Chaque soir, tous les navires viendront successivement passer à poupe de l’amiral, pour recevoir ses ordres, « sans malefaire à nulluy des aultres navyrs qui seront dessus ou dessous lèvent. » C’est, en effet, la recommandation qui doit primer toutes les autres. Manœuvrez à votre guise en vous conformant aux règles qui président, depuis que des flottes ont commencé à sillonner les mers, aux rencontres inopinées, manœuvrez, dis-je, à votre guise, sans vous poser d’inutiles problèmes de géométrie ; seulement, n’oubliez jamais que vous devez « faire tout pour la salvation des aultres navires et vessaulx. » Dans un abordage, il y a généralement deux coupables : un maladroit et un tacticien intraitable, un tactitien à cheval sur son droit et qui n’en veut rien céder.

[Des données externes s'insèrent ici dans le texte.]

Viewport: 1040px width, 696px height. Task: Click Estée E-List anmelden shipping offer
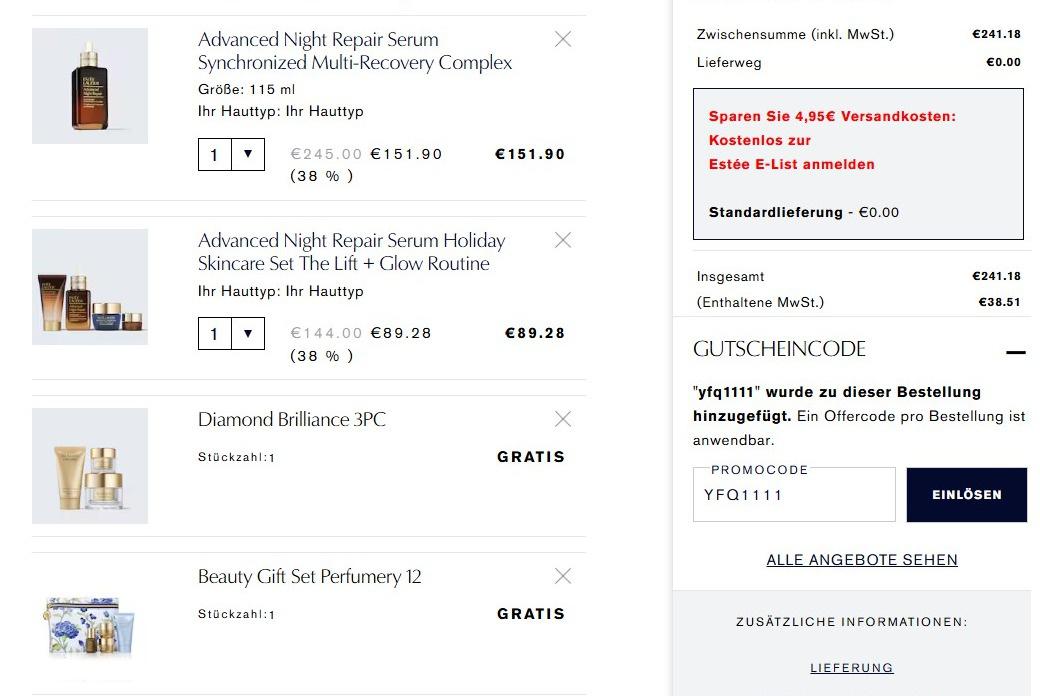pyautogui.click(x=792, y=164)
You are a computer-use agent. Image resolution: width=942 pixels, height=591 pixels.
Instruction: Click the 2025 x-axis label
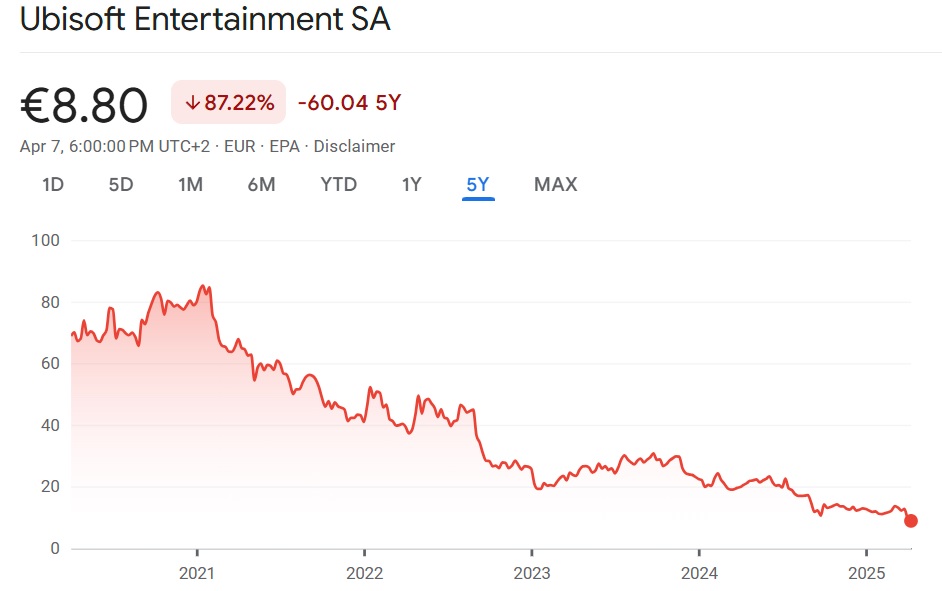point(865,572)
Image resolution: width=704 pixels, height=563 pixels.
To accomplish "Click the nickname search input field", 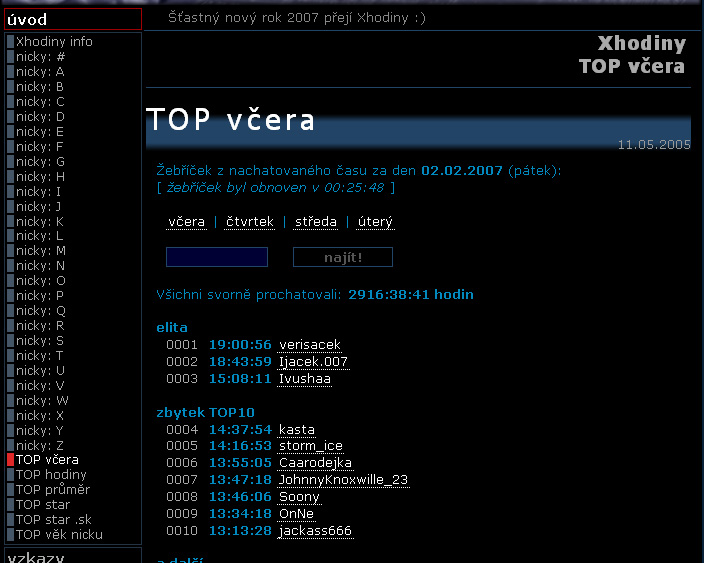I will [x=217, y=258].
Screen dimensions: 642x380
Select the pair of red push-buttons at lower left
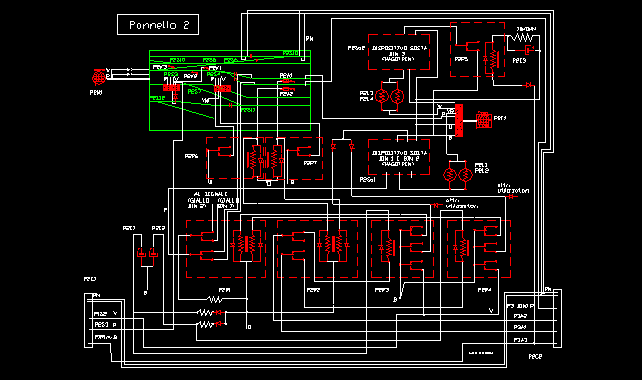(x=147, y=253)
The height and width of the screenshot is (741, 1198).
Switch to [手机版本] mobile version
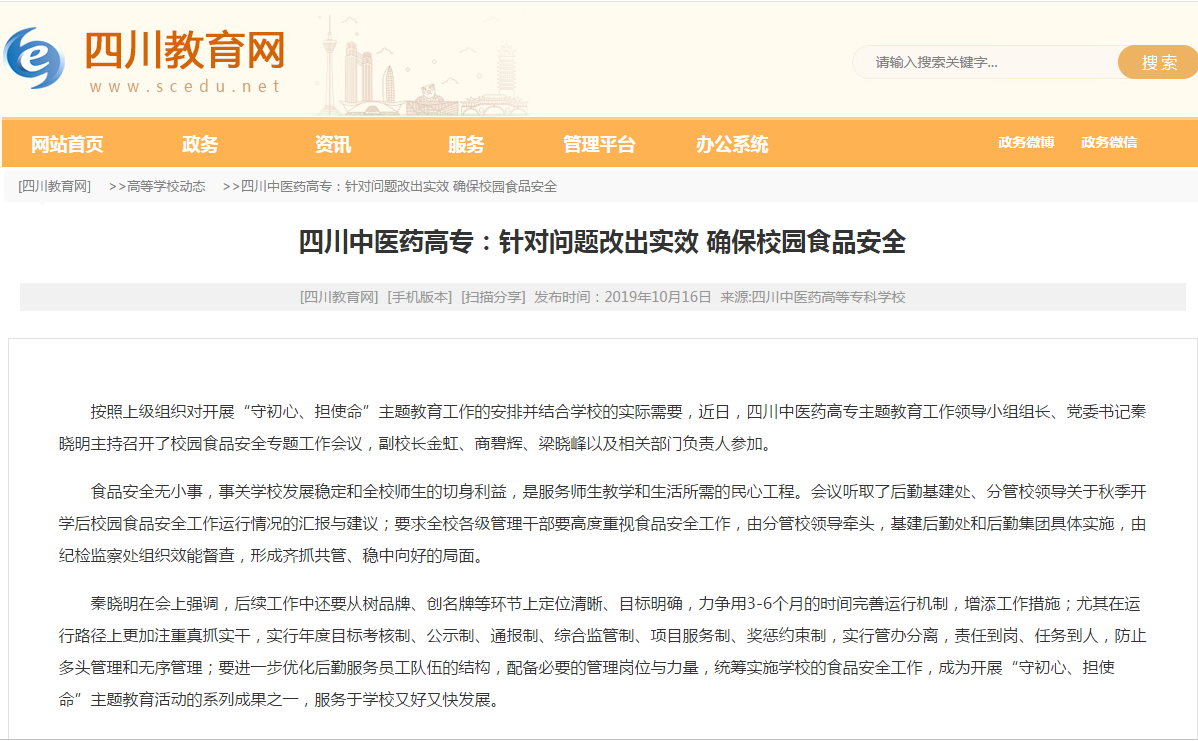click(420, 297)
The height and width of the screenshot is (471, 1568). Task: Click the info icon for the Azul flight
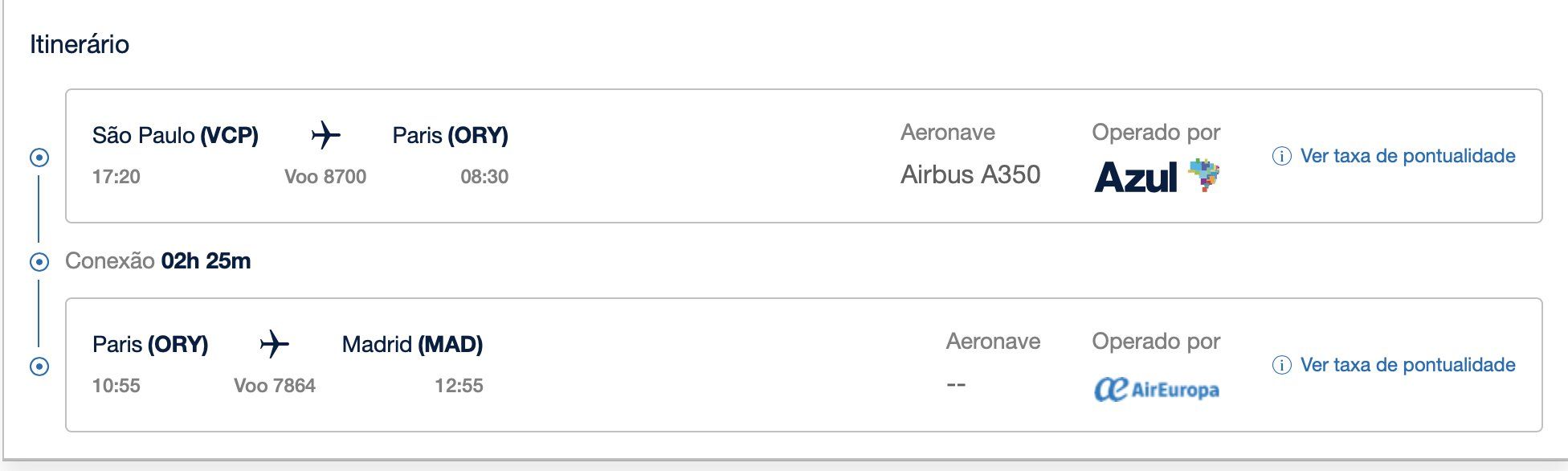(1282, 156)
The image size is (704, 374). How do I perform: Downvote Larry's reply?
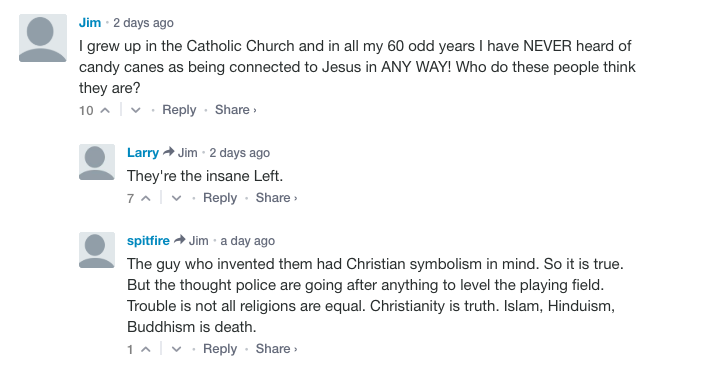coord(176,198)

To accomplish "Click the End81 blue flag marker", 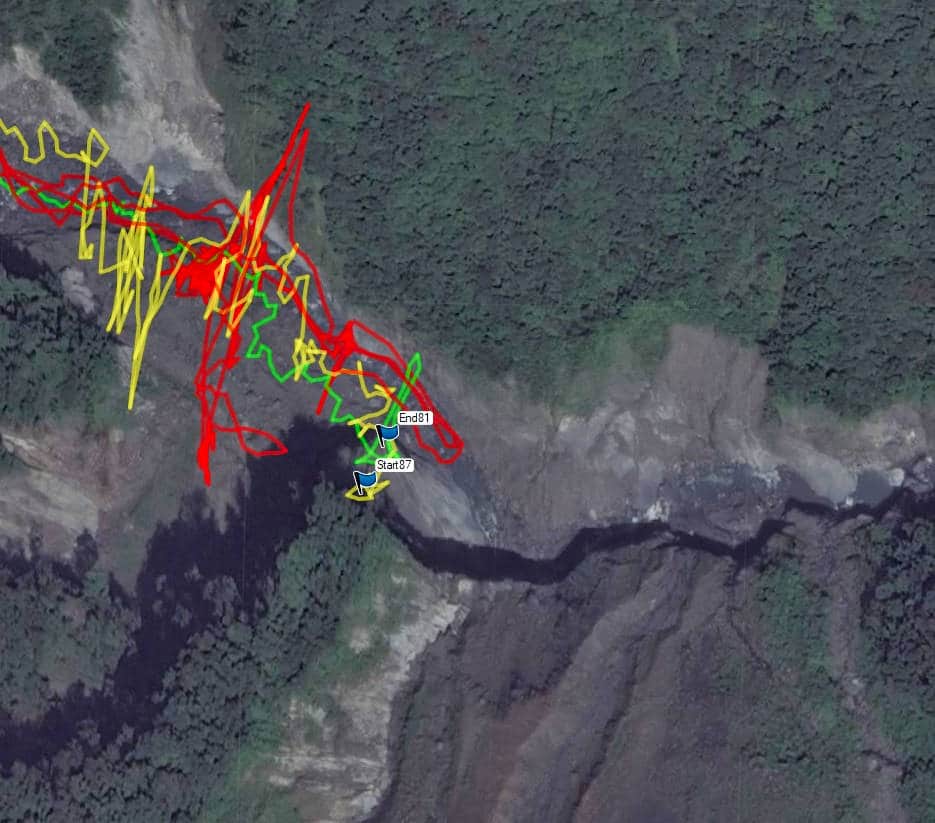I will [388, 434].
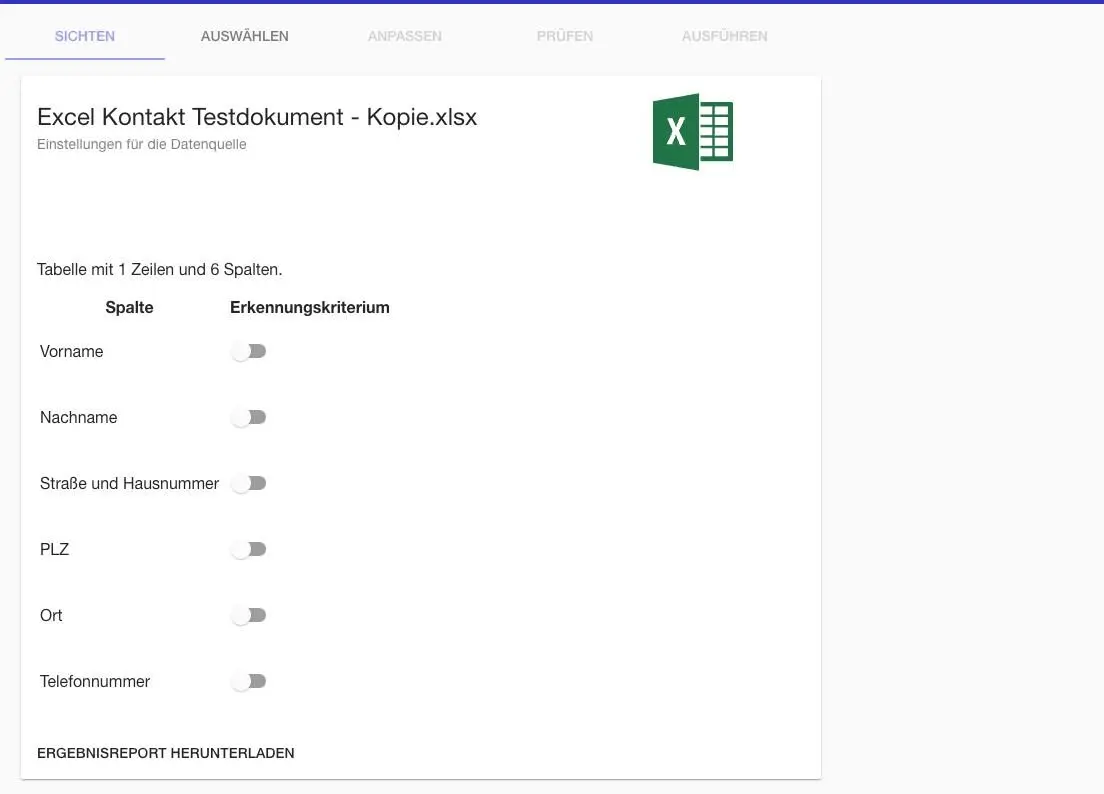
Task: Click the Telefonnummer row label
Action: tap(94, 681)
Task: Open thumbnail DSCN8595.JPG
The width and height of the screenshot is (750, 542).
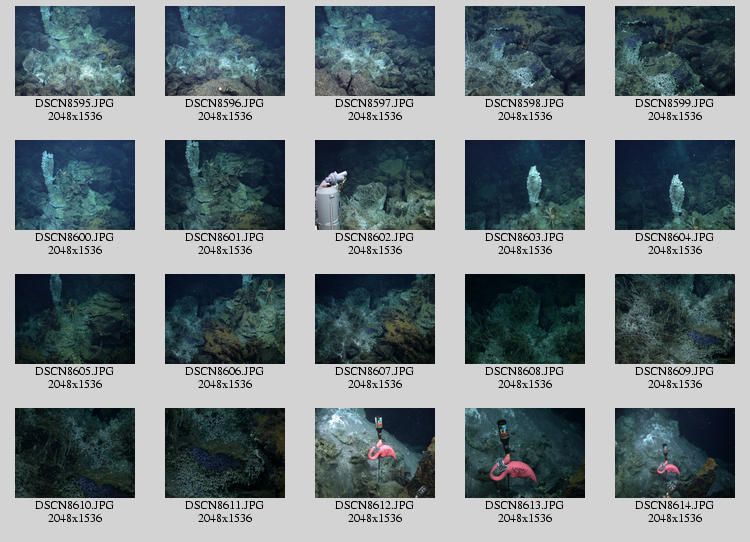Action: (75, 51)
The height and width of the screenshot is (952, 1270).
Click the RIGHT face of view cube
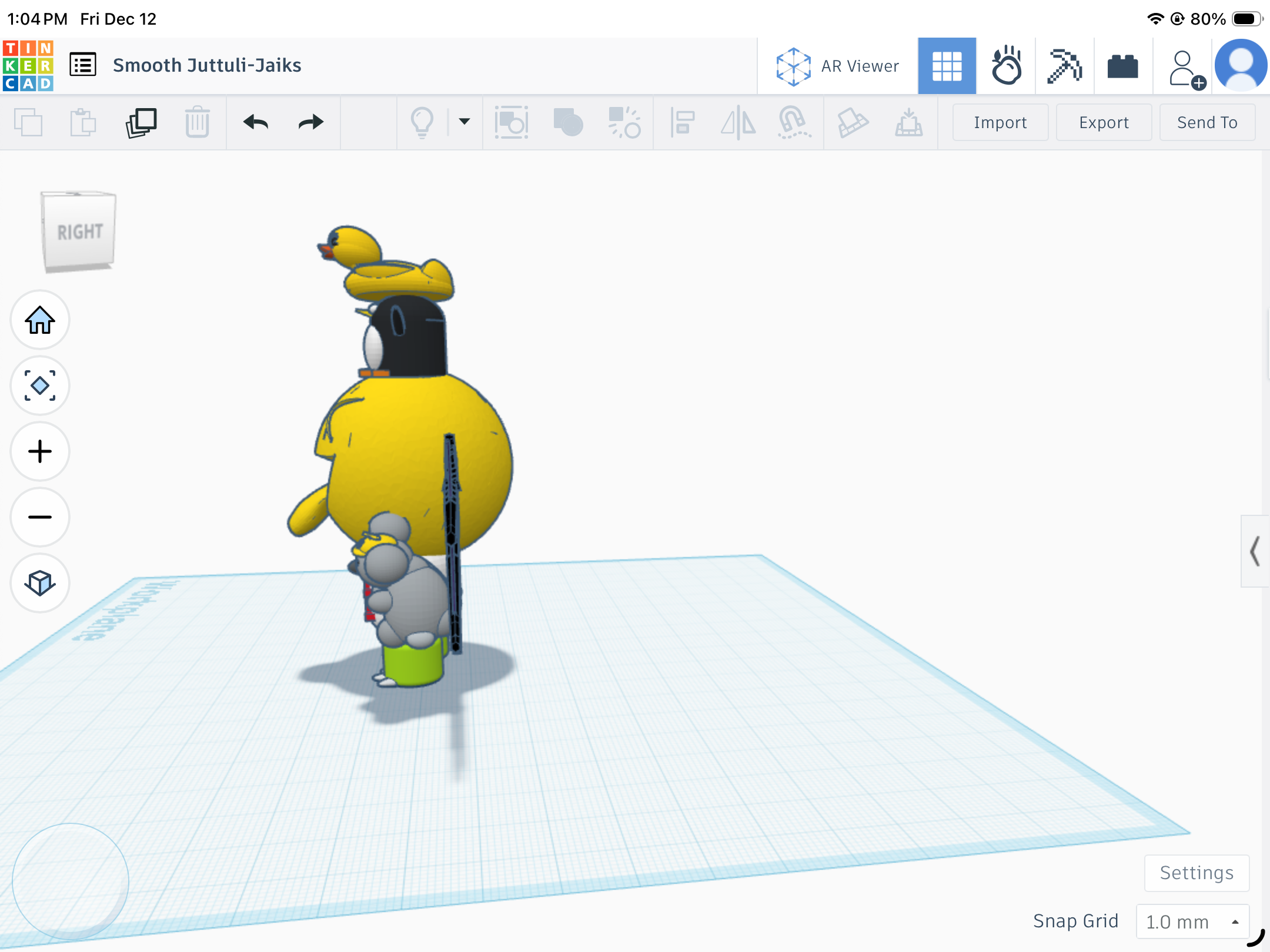pyautogui.click(x=79, y=232)
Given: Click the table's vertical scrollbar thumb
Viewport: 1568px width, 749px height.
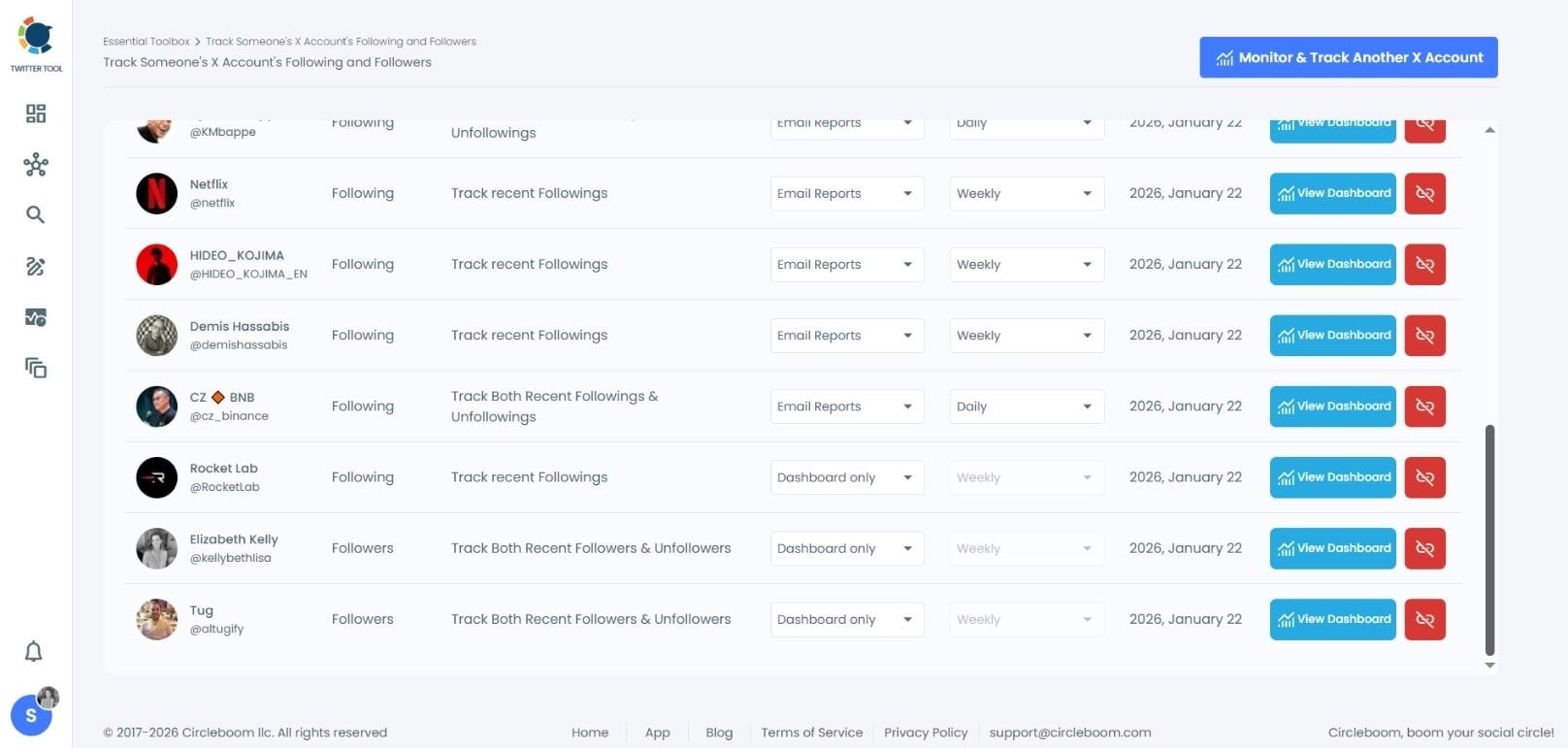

Le « capitaine de la flotte, » — celui que nous appellerons plus

  1. J’ai défini, il y a déjà plus de vingt ans, et je définirai encore la tactique navale sous ce titre peu ambitieux : « L’art de naviguer en escadre sans se séparer et sans s’aborder. » Les idées simples ont toujours quelque peine à prévaloir. Quand l’heure critique arrive, c’est infailliblement à elles qu’on a recours. Le pédantisme technique ne résiste pas à quelques jours de campagne.